Witness the important validation work the setter can perform. Not so easy in plain object property syntax. We can take this one step further in a class by validating instance parameters when the object instance is created.

 > class Robot {
     constructor (model, energyLevel) {
       this.model = model;
       this.energyLevel = energyLevel;
     }
     get energyLevel () {
       return this._energyLevel;
     }
     set energyLevel(numLevel) {
       if( typeof numLevel === "number" && numLevel > 0 ){
         this._energyLevel = numLevel;
       } else {
         console.log( 'Error:  Value is not a number, or not greater than zero' );
       }
     }
   }
<- undefined
 > robot = new Robot('1E78V2', 'five')
   Error:  Value is not a number, or not greater than zero
<- > Robot {model: "1E78V2"}
 > robot
<- Robot {model: "1E78V2"}
     model: "1E78V2"
     energyLevel: undefined
 > robot.energyLevel = 100
<- Robot {model: "1E78V2", _energyLevel: 100}
     model: "1E78V2"
     _energyLevel: 100
     energyLevel: 100
 > 

#5

Okie dokie let me see if I understand you. My understanding is this:

If I have an object with some property that I would like to access or set, I can create a method called getProperty() and a method called setProperty(parameters)

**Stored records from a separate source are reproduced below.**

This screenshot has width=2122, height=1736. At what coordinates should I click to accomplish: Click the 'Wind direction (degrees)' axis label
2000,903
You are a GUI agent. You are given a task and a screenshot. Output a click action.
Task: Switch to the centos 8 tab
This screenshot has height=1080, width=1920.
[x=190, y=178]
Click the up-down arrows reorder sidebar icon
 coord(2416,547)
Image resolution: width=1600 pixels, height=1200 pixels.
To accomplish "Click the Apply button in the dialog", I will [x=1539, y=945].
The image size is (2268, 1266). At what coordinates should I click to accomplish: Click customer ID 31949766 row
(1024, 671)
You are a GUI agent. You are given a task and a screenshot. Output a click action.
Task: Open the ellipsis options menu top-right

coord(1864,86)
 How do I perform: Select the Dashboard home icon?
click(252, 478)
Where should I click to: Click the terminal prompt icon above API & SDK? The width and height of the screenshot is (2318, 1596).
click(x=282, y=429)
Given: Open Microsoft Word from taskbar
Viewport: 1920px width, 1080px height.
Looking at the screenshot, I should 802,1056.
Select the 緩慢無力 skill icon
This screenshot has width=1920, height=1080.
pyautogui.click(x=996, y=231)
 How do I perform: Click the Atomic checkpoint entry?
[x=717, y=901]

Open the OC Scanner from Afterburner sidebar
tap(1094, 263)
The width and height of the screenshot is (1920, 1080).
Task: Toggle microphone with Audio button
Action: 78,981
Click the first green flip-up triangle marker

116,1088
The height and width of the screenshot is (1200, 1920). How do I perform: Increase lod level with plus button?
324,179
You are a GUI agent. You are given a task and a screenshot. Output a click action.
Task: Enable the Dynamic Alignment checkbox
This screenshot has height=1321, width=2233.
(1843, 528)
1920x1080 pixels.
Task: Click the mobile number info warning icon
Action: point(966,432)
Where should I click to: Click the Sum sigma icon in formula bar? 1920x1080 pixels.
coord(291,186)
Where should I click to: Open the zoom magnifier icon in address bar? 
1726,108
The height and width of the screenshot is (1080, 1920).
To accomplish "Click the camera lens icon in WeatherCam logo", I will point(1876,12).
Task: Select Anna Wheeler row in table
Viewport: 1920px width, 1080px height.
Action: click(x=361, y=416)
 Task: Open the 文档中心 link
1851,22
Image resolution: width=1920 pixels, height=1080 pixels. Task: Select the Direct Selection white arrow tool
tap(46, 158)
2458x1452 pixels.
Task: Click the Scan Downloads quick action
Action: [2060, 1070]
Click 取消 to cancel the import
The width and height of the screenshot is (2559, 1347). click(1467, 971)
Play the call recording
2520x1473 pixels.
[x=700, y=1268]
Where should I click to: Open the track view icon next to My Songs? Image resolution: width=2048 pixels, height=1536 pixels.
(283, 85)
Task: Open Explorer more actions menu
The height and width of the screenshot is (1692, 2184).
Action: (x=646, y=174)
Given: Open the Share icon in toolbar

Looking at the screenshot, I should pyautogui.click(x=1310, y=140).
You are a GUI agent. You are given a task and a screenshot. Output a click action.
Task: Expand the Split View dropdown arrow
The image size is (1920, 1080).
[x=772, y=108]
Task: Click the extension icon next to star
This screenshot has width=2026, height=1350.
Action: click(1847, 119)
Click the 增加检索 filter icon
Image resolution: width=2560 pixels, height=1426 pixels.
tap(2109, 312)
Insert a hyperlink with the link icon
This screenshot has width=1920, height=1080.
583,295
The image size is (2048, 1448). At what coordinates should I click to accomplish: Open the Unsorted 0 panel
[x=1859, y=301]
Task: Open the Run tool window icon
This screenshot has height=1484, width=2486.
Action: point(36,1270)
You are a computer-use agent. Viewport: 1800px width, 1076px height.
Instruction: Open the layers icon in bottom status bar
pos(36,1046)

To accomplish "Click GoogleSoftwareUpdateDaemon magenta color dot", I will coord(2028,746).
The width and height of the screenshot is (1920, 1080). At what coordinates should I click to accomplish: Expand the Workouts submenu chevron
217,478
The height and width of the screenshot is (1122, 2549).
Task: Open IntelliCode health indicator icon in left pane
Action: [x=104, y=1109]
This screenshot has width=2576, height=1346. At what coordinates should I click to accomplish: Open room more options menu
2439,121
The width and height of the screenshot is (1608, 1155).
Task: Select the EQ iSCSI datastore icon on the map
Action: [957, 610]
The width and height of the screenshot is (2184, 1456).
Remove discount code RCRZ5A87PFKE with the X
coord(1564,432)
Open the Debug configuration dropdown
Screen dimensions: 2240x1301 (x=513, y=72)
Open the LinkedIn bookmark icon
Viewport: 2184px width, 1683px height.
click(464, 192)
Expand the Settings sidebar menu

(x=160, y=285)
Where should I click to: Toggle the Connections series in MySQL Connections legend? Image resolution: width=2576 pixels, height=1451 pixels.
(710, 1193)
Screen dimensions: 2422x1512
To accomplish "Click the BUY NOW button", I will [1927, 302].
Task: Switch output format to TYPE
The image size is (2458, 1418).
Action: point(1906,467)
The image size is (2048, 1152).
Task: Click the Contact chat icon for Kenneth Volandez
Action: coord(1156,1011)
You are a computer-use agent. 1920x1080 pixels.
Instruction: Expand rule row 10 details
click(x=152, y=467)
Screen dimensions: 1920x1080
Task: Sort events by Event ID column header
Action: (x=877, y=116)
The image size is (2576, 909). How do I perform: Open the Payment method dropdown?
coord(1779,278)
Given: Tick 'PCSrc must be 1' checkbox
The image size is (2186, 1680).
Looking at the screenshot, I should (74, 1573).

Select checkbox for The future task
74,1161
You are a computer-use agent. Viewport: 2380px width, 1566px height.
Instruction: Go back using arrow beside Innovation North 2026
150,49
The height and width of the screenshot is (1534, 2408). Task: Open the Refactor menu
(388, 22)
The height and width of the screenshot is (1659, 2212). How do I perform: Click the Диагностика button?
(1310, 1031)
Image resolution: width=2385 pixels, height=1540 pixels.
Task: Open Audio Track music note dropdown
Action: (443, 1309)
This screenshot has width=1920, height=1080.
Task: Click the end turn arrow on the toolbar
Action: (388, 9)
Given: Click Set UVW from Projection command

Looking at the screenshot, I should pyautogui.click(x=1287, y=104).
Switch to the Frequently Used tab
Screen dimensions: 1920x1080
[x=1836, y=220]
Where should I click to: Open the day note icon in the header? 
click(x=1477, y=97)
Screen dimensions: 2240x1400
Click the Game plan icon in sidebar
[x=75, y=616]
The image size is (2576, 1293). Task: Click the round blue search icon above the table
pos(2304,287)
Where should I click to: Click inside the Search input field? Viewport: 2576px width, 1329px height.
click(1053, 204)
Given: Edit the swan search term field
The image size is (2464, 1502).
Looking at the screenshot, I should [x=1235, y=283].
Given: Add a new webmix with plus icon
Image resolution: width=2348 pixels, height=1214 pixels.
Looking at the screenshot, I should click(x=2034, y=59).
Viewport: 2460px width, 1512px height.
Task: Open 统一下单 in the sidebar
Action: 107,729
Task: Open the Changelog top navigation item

then (object.getProperty()); and (object.setProperty(parameters));

my other choice is using get and set, to simplify so I can use

object.property and object.property =
(when accessing or setting a property of an object)

Is this correct? You haven’t explained why the code works just fine with the get and set keywords removed. Is that javascript being nice? like with missing semicolons?


#6

The code doesn’t work unless you change the names of the methods. get and set methods have bindings to the backing variable of the same name. It’s the mechanics under the hood that maintain those binding.

get prop() {
    return this._prop;
}
set prop(value) {
    this._prop = value;
}

It’s the union of the two working in concert that permits this syntax in making a new assignment…

object.prop = newValue;

Using a standard method, we would just execute it…

object.setProp(newValue);

Here it would optional to use a backing variable.

setProp(value) {
    this._prop = value;
}

Underscore props are not private, but they are distinctly different from their mate, so tell the reader (other programmer) that you wish them to be somewhat private.